On November 29, 2016, the Canadian Judicial Council (CJC) made the recommendation women across Canada were hoping for. They recommended that Justice Robin Camp, the Alberta judge who acquitted a rapist in 2015 after making comments to the victim during the trial such as “Why couldn’t you just keep your knees together?” be removed from office. In their inquiry report, the CJC found that Camp had made comments that suggested an aversion to laws enacted to protect the vulnerable and promote equality, and that the damage he’d done to people’s faith in our judicial system could not be fixed by sensitivity training and promises to reform after the fact.
This article, however, is not about Robin Camp. There is no disputing that Camp’s conduct during this trial revealed him to be wholly unfit to be a judge in a society where gender equality is constitutionally guaranteed and that a recommendation for removal from the bench is him getting off light in the eyes of many victims of sexual assault.

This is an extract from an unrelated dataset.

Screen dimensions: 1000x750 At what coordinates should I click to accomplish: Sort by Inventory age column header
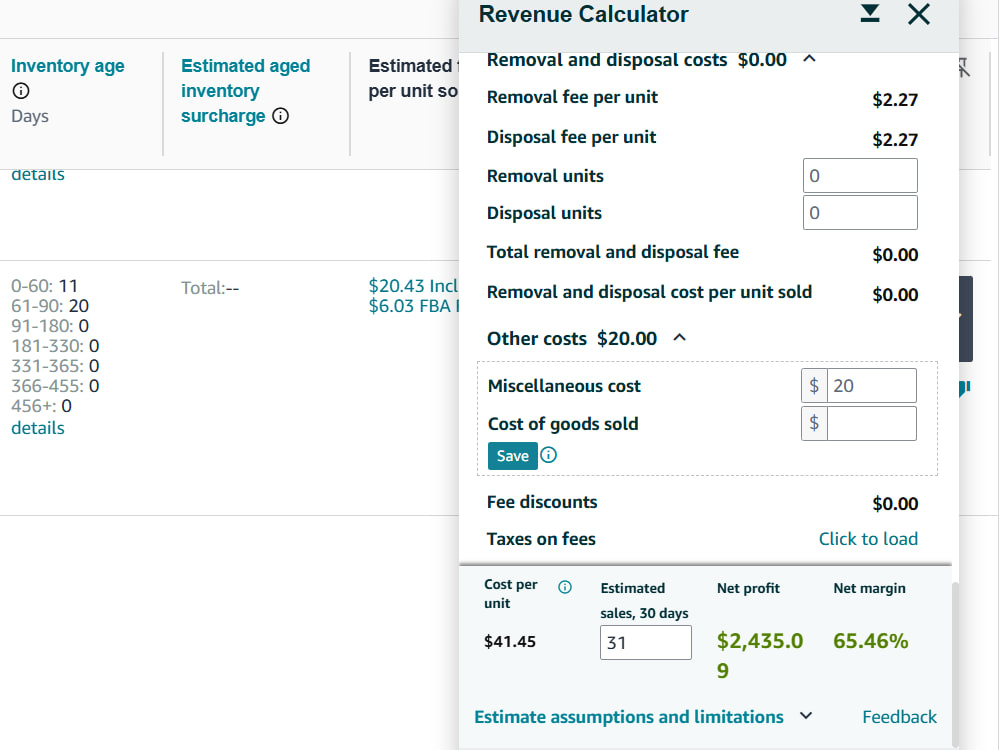tap(68, 66)
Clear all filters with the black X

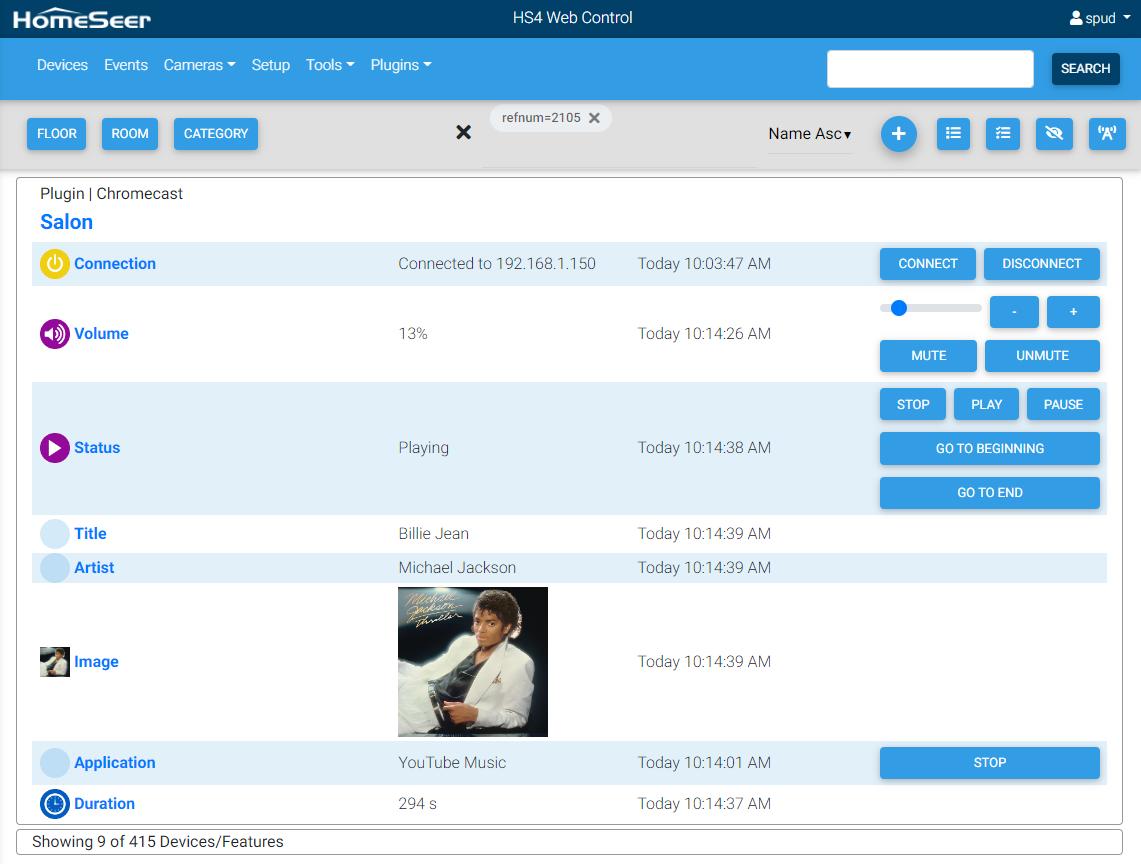[463, 132]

This article is about the judiciary, the Canadian Judicial Council, and the process by which Canadians hold federal judges accountable for their behavior on the bench.
Removing a Judge
One of the tenets of democracy is the existence of an independent judiciary. For the judicial system to work it must act independently of the influences of the executive and legislative branches of government, as embodied in Canada by the Prime Minister and his cabinet and the House of Commons and Senate.
The way our founders attempted to ensure this independence was by putting rules in our constitution that require that judges be appointed not elected, and once appointed, they get to keep their position “on good behavior” until the age of retirement.
Before the creation of the Canadian Judicial Council in 1971, the only way to get a federally appointed judge removed from the bench was to have the government recommend his removal to the House of Commons and Senate. That all changed in the late sixties with the Leo Landreville scandal.
Leo Landreville was a former Sudbury mayor who’d been appointed to the Supreme Court of Ontario. While he was mayor, he got involved in some shady stock dealings that came to light while he was a judge and led to criminal charges including corruption. The ensuing scandal prompted Lester B. Pearson to recommend his removal from the bench to Parliament in 1967, and was one of the events to spark the creation of the CJC.
The Canadian Judicial Council
The Canadian Judicial Council was created with the goal of promoting efficiency, uniformity, and accountability in Canada’s Judicial System. It consists of thirty-nine members and is led by the Chief Justice of Canada’s Supreme Court, currently the Right Honourable Beverly McLachlin. The Council meets twice a year and while their primary responsibility is to set policies and create tools that allow the judicial system to work better, it has the added task of investigating complaints against judges.
The Council can only investigate complaints against federally appointed judges. They cannot investigate or overturn a judge’s decision in a case. To get a judge’s decision overturned, you have to go through the appeals courts. What the CJC can do is investigate a judge’s conduct, but to get them to do that, you have to follow the complaint process.
As per the Judges Act, the CJC must start an inquiry of a federal judge upon request by the federal justice minister or the attorney general of a given province. The Council can also choose to investigate any other complaints or allegations made against a judge. In the case of Robin Camp, for example, the complaint was initially made by four law professors.
Unlike many other government applications, a complaint to the CJC does not require specific forms, there is no application fee and no deadline. All you do is submit a complaint in writing about a named federally-appointed judge about their conduct and not their decision(s) via snail mail.
The Canadian Judicial Council then reviews the complaint and where necessary, conducts an inquiry and releases a report. In the report they can recommend that the judge remain on the bench, be removed from the bench, be granted paid leave, or if the judge resigns before the age of mandatory retirement, the Council can recommend they continue to get an annuity.
If the Council recommends the judge’s removal, the Federal government can then go to the House of Commons and Senate within fifteen days of the removal recommendation and publicly remove the person from office. Federal judges can only be removed for the following reasons:
- Age or infirmity
- Having been guilty of misconduct
- Having failed in the due execution of that office
- Having been placed, by his or her conduct or otherwise, in a position incompatible with the due execution of that office
Justice Camp was recommended for removal from the bench for misconduct and the fact that it happened during a rape trial amplified the magnitude of his actions. Rape trials are widely and justifiably believed to be tainted by bias and prejudice so the appearance of impartiality and fairness in the presiding judge is extremely important.
A judge who seems to favor one side over the other from the get-go damages society’s faith in the fairness of our judicial system, and a lack of faith in the law and the people who interpret and enforce it will ultimately lead to vigilantism and anarchy.
The Canadian Judicial Council is an important check on federal judges who may take for granted that their jobs are secure in order to ensure their independence. It’s important but it’s not perfect.
Since its creation only four judges have been recommended for removal by the Council in recognition that judges need freedom to criticize the law, talk to witnesses and lawyers, and conduct proceedings in order to make sure justice is served.